童玉卓跟我打電話,今天她和小唯一塊去人工湖看天鵝了。她說小唯肚中的孩子也很喜歡天鵝,小唯說看到天鵝的時候那孩子肚中亂動。
我聽后勉強地笑了笑,隨后跟她聊了點別的。
我對這個小男孩的情感很復雜,他讓我有點不知道該如何面對。一想到他是自己妹妹受苦的證明,張澤天行暴的產物,我就有些憤恨,盡管我知道孩子是無辜的。
小唯自己會不會愛這個孩子呢?我不知道。
我會不會太小心眼,太幼稚了呢?為了大人之間的那些恩怨去埋怨孩子。
2018年9月25日晴
何之唯是我的妹妹。她1992年11月18日出生,現在二十五歲。
昨晚難得和小唯一起睡了,我們晚上聊了很久的天,這種感覺有點像小時候。
我跟她抱怨了很多工作上的事,無薪加班讓我積怨已久。我一邊說著,一邊義憤填膺地大罵自己出版社領導。她就一邊聽一邊笑,隨后說:你也可以不上班呀,我養你還是綽綽有余的。

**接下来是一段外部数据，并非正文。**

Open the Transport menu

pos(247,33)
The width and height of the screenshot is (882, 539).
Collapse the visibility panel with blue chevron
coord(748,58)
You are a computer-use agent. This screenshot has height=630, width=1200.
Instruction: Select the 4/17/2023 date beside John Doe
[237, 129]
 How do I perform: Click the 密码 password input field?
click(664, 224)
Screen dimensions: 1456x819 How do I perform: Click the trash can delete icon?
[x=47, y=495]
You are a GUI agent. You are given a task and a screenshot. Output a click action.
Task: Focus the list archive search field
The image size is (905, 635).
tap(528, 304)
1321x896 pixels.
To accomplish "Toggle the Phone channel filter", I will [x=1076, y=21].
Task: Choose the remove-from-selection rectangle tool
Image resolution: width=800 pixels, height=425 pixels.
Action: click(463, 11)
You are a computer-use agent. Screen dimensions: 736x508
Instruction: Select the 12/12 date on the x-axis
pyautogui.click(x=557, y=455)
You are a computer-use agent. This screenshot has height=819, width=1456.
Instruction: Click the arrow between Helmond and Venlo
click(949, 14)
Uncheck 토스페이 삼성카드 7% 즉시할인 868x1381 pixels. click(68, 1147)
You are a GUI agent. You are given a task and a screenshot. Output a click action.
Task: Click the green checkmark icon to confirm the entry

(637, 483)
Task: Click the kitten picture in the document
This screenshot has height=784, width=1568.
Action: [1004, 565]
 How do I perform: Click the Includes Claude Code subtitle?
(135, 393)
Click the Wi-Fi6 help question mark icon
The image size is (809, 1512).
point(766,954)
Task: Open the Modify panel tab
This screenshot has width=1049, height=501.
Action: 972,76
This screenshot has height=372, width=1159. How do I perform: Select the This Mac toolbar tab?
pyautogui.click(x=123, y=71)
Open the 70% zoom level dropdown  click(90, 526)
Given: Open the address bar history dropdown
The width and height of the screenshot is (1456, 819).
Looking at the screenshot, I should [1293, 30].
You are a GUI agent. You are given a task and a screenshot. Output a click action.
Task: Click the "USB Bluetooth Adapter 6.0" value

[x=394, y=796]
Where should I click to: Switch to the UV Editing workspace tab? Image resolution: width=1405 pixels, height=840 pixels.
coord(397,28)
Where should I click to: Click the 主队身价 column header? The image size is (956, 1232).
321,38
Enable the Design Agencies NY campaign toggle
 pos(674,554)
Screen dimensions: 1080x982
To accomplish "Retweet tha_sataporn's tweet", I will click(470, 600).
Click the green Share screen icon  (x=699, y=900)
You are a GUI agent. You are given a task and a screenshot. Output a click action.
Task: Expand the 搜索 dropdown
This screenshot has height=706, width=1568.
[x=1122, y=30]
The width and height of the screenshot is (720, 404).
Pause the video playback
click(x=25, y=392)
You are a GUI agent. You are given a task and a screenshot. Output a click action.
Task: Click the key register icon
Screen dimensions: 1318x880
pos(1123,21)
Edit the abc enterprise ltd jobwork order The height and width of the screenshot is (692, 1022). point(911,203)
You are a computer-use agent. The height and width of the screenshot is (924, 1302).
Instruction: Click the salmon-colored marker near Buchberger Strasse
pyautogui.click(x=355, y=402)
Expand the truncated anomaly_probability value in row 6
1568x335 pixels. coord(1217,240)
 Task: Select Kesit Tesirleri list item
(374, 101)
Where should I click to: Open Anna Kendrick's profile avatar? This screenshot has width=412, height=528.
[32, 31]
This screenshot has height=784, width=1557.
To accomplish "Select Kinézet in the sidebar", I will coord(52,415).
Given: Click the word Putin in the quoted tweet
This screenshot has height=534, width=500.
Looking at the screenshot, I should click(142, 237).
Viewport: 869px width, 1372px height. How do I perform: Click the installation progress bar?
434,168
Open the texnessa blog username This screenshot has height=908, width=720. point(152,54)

我當即就感動了,但還是扯了句女兒當自強,班還是要上的。
我的話匣子打開了,看了一下手機上的時間,還不算晚,于是在這之后就一直叭叭叭個不停。小唯總是很安靜地聽著,時不時回兩句話。
她還是一如既往地安靜,但最近笑的次數變多了,整個人看起來溫和了許多。因為到了孕中期,她的肚子已經不小了,所以基本上只能側睡。我和她面對著面,看她因為胎動無意識地皺了皺眉,突然很想去抱她。
她在我伸長胳膊的時候下意識捂住肚子,怕我的手臂壓到她的肚子。我突然感慨道,她已經是個孩子的母親了,和以前確實不一樣。